SELECTED EXCERPT:

**********

The Hollywood Horror Show Is Sill Gloriously Odd

Erstwhile leader Jimmy Blaylock ditched the red jacket this week and favored a sleeveless gilet; it didn’t work. What did was Jacksyn Crowley wearing the pig mask, his brother Otis clapping after being strapped, and does Jacksyn shiver his hips whilst taking his beating? I think so.

Jacksyn Crowley
Credit; Five Starr Fan Cam @fredstyle88

Odd. Wonderfully odd. But that had nothing to do with Jimmy and everything to do with Jacksyn and Otis.

Finally The Wrestling Match We Were Promised

The Heather Monroe Gauntlet For The Gold

Heather Monroe
Credit; Five Starr Fan Cam @fredstyle88

The first Women’s Championship of the new Memphis Wrestling era was won this way, so it’s tried and tested. Except this is Heather’s Gauntlet, so she will come in last. Dustin, you have pull around here, why didn’t you intervene? Too late…

After champ-in-waiting Amber Rodriguez fought off a fast and pretty furious Diana Taylor with that rolling fameasser-type move, in came Skylar. Now, Amber has been trying to call her to no avail, we even saw her earlier ignoring a call; was that Amber?

Maybe Skylar’s been busy doing her new Pro Shingle advert, complete with overhead house shot to boot, but Amber wants to know.

Amber Rodriguez
Credit; Five Starr Fan Cam @fredstyle88

The crowd wasn’t happy to let her speak, leading to the killer line ‘two grown women are talking here’. She was upset. Teary. She didn’t know what she’s done. And so she offered the ultimate. She will lay down and let Skylar pin her. Don’t fall for it, Skylar! Oh, you did. That’s the end of the gauntlet for you. But it isn’t. Skylar was understandably upset. When wrestlers are angry, they tend to stomp, kick or use harsh words. Not Skylar. She hit Amber where it hurt.

She took off a false eyelash. She ripped off a false nail. That is just wonderful. As Maria Starr says, if anyone took her false eyelashes, she would hunt them down and kill them in their sleep. Bit of an overreaction, Maria, but each to their own. To make sure, Skylar then smacked Amber with a knuckle sandwich that laid her out.

Skylar & Heather Monroe
Credit; Five Starr Fan Cam @fredstyle88

Enter Heather Monroe. For an easy pin! No, Amber was still in it! She managed to avoid Heather but couldn’t get out of the way of a superkick or DDT. Monroe retained, but Amber’s time is coming.

Good Lookback Show Then?

The best I’ve seen this year. That’s because Memphis Wrestling makes it warm, welcoming, and very, very enjoyable. And we have the Grind City Rumble to come, too.

**********

WRITTEN REQUEST:
Copy the wrestling recap from the words "The crowd wasn’t" through "laid her out.", swapping "knuckle sandwich" for "right hand". The lines after this text are separate material and unrelated to it.

COLLECTED DATA:
**********

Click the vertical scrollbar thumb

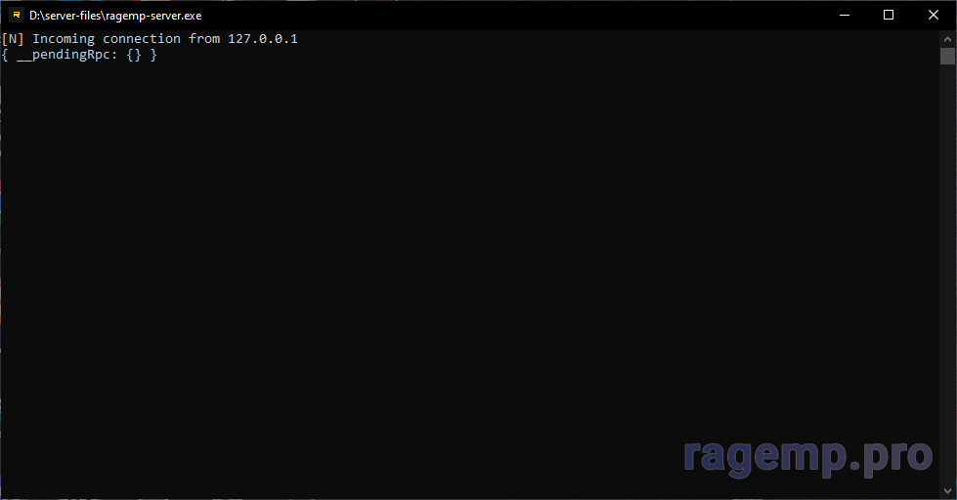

**********

REPLY:
The crowd wasn’t happy to let her speak, leading to the killer line ‘two grown women are talking here’. She was upset. Teary. She didn’t know what she’s done. And so she offered the ultimate. She will lay down and let Skylar pin her. Don’t fall for it, Skylar! Oh, you did. That’s the end of the gauntlet for you. But it isn’t. Skylar was understandably upset. When wrestlers are angry, they tend to stomp, kick or use harsh words. Not Skylar. She hit Amber where it hurt.

She took off a false eyelash. She ripped off a false nail. That is just wonderful. As Maria Starr says, if anyone took her false eyelashes, she would hunt them down and kill them in their sleep. Bit of an overreaction, Maria, but each to their own. To make sure, Skylar then smacked Amber with a right hand that laid her out.